_PAGE TEXT:_
=-=-=-=-=
Adding telemetry for TensorRepresentations in input and output schema.

iindyk · tfx-copybara · commit 0c3e662e29c4 · 2022-04-11T16:29:24.000-07:00
PiperOrigin-RevId: 441026555
diff --git a/tensorflow_transform/beam/impl.py b/tensorflow_transform/beam/impl.py
@@ -78,6 +78,7 @@
 from tensorflow_transform.tf_metadata import metadata_io
 from tensorflow_transform.tf_metadata import schema_utils
 from tfx_bsl.telemetry import collection as telemetry
+from tfx_bsl.telemetry import util as telemetry_util
 from tfx_bsl.tfxio import tensor_representation_util
 from tfx_bsl.tfxio import tensor_to_arrow
 from tfx_bsl.tfxio import tf_example_record
@@ -1078,6 +1079,15 @@ def expand(self, dataset):
               >> telemetry.TrackRecordBatchBytes(beam_common.METRICS_NAMESPACE,
                                                  'analysis_input_bytes'))
 
+    # Gather telemetry on types of input features.
+    _ = (
+        self.pipeline | 'CreateAnalyzeInputTensorRepresentations' >>
+        beam.Create([input_tensor_adapter_config.tensor_representations])
+        |
+        'InstrumentAnalyzeInputTensors' >> telemetry.TrackTensorRepresentations(
+            telemetry_util.AppendToNamespace(beam_common.METRICS_NAMESPACE,
+                                             ['analyze_input_tensors'])))
+
     asset_map = annotators.get_asset_annotations(graph)
     # TF.HUB can error when unapproved collections are present. So we explicitly
     # clear out the collections in the graph.
@@ -1351,6 +1361,20 @@ def _remove_columns_from_metadata(metadata, excluded_columns):
       new_feature_spec, new_domains)
=-=-=-=-=
_SOURCE DATA:_
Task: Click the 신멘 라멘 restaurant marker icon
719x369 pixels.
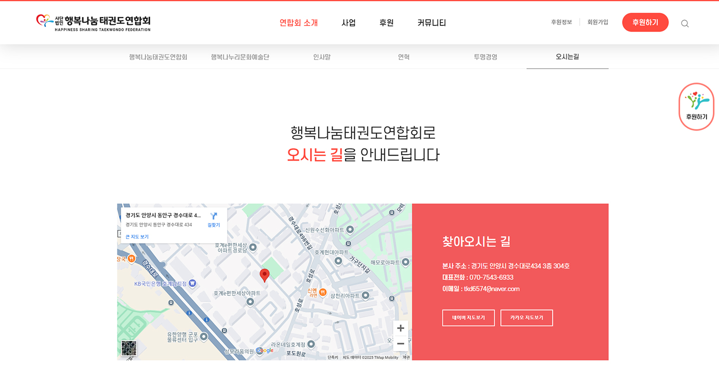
=-=-=-=-=
_STATED PROBLEM:_
Answer these questions from the commit page:
(a) On what date was the commit made?
(b) Under what alias is the new import from tfx_bsl.telemetry added?
(c) What string is appended to the metrics namespace when instrumenting the analyze input tensors?

_EXERCISE RESPONSE:_
(a) April 11, 2022.
(b) telemetry_util
(c) 'analyze_input_tensors'